#### [Texto de origem]
Plínio Corrêa de Oliveira foi um eco
fidelíssimo da Igreja, uma vez que não se limitou a amar ou odiar, à luz da
Igreja, tudo aquilo com que se foi confrontando ao longo de sua vida.
Amou tudo o que a Igreja havia amado, definido
e promovido no decurso de dois mil anos de existência; detestou tudo o que a
Igreja havia refutado, combatido, anatematizado no decorrer desses dois mil
anos.
Em relação à figura de Plínio Corrêa de
Oliveira, hoje devemos amar e homenagear não um homem, mas a própria Igreja,
una, santa, católica, apostólica e romana; as palavras vir catholicus, apostolicus,
plene romanus, que hoje
lemos na lápide de seu túmulo
Nas palavras e nos ensinamentos de Plínio
Corrêa de Oliveira devemos escutar o eco de uma voz límpida e consternada, de
uma voz que vem de longe e que não se extingue com o passar dos séculos; em sua
vida, em seu exemplo devemos detectar uma luz que se refrata século após
século, até o final dos tempos; na sua figura devemos divisar uma bandeira,
tantas vezes caída, mas sempre erguida de novo.

#### [Conjunto de dados]
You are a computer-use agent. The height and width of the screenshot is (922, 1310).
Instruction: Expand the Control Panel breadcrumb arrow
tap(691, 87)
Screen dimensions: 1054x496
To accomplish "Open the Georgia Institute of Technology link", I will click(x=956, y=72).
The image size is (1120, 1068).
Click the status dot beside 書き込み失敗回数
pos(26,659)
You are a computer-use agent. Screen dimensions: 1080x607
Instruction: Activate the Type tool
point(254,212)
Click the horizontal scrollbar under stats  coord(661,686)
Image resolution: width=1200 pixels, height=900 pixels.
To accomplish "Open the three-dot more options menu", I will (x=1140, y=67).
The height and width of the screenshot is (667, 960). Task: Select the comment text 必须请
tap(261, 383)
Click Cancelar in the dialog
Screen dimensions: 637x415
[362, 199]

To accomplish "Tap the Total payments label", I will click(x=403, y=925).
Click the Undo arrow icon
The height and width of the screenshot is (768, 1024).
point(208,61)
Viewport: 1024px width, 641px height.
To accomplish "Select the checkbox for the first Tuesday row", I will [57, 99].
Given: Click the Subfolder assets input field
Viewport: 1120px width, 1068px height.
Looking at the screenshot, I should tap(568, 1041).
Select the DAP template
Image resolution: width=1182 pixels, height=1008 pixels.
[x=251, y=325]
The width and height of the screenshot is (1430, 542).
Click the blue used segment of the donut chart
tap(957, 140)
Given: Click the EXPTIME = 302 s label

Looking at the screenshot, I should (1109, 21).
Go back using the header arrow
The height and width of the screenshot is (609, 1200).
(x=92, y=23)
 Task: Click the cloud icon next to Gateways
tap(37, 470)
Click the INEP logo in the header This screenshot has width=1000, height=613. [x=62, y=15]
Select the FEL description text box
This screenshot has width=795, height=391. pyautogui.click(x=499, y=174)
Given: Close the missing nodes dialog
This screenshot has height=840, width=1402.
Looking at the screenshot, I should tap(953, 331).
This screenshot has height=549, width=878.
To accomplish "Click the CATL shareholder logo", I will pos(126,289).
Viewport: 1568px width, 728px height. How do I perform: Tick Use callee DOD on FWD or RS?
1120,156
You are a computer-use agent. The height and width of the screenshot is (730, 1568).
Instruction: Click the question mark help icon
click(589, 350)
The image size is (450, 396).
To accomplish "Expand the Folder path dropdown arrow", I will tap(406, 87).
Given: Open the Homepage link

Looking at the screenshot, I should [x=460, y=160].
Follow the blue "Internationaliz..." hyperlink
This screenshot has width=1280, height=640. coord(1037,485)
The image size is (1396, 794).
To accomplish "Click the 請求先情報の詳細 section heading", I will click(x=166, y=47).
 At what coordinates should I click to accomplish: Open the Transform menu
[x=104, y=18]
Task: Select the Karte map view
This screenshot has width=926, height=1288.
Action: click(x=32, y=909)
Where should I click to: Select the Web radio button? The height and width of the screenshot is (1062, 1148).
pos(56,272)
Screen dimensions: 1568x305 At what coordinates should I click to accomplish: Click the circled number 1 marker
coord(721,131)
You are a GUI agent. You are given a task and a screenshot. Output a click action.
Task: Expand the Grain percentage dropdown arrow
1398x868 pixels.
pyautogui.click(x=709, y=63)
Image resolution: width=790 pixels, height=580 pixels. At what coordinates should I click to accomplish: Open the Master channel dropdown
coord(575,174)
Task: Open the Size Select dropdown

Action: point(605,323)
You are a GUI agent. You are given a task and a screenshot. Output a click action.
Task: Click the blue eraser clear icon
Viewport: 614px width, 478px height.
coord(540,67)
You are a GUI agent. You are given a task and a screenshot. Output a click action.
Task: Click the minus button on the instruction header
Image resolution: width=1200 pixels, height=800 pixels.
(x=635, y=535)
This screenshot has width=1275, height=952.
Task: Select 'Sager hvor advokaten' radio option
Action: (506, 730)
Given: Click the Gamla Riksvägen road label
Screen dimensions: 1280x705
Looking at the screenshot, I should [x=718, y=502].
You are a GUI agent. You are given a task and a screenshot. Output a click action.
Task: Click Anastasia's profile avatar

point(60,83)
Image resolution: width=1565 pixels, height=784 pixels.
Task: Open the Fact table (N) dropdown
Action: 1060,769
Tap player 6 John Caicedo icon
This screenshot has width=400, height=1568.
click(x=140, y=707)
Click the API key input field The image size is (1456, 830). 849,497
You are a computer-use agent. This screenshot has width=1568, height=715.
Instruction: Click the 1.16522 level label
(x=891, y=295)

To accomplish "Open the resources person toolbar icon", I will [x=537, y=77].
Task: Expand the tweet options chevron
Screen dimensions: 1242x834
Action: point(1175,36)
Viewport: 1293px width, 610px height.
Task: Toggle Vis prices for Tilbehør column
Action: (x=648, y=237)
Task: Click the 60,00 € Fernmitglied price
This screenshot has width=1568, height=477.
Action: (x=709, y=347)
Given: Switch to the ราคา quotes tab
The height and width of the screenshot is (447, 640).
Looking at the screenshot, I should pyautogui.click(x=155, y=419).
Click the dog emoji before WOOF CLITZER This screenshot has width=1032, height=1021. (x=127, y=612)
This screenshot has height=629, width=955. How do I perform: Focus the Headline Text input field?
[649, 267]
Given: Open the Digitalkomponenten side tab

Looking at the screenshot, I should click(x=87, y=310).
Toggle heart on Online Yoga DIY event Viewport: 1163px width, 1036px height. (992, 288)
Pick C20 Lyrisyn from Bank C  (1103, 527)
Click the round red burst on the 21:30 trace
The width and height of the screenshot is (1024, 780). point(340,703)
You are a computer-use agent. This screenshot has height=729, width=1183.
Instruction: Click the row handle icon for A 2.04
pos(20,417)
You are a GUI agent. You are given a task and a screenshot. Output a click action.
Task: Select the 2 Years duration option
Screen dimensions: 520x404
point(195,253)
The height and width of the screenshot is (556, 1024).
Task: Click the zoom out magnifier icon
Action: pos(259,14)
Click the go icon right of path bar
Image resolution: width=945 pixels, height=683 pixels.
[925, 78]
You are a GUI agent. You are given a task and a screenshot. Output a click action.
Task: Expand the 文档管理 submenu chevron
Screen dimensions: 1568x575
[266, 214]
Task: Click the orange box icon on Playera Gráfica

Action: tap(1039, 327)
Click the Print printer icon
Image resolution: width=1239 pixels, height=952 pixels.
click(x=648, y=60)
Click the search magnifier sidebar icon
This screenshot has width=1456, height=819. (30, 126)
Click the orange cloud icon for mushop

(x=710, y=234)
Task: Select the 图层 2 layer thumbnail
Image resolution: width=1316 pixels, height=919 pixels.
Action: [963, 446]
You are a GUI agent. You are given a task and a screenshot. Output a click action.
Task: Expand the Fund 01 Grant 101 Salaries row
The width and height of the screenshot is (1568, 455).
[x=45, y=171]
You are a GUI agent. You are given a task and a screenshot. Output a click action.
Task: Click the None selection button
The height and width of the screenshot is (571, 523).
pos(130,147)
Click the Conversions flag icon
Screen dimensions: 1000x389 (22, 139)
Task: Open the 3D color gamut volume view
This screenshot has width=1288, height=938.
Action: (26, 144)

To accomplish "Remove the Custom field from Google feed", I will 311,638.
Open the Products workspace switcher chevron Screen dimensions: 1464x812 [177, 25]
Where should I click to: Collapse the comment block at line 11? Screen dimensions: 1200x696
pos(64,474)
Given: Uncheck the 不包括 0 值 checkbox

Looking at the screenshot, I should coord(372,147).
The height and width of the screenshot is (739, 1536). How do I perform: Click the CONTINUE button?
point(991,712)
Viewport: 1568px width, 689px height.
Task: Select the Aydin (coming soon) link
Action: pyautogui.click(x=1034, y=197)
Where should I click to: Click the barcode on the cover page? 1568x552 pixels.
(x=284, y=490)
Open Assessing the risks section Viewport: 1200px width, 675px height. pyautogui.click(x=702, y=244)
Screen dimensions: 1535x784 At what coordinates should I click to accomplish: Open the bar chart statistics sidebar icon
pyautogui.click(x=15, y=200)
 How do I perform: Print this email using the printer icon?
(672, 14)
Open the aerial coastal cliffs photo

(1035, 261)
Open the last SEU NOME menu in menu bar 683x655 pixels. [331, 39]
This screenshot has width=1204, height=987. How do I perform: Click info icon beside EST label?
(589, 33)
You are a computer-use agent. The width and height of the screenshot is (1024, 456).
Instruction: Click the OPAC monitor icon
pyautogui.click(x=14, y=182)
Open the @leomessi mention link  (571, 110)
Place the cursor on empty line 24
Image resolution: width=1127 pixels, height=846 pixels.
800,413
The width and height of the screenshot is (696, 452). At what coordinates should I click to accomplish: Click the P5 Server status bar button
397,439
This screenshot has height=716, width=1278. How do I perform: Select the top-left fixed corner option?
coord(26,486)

#### [Instruções]
[1] Reescreva como uma lista JSON de strings todas as linhas das entradas, da que contém "will click(x=403, y=925)." até a que contém "will [57, 99].", ambas incluídas. Use uma string por linha e omita as linhas em branco.
[2] Continue o texto sobre Plínio Corrêa de Oliveira a partir do ponto em que ele termina.

#### [Respostas finais]
[1]
[
  "To accomplish \"Tap the Total payments label\", I will click(x=403, y=925).",
  "Click the Undo arrow icon",
  "The height and width of the screenshot is (768, 1024).",
  "point(208,61)",
  "Viewport: 1024px width, 641px height.",
  "To accomplish \"Select the checkbox for the first Tuesday row\", I will [57, 99]."
]

[2]
É esta mesma bandeira que hoje voltamos a
erguer do chão, com este encontro e com o nosso trabalho de todo dia. Roma,
Itália e a Europa retomam a herança de Plínio Corrêa de Oliveira e renovam
hoje, através das minhas palavras, o empenho de fazer de sua vida e de sua obra
o nosso futuro.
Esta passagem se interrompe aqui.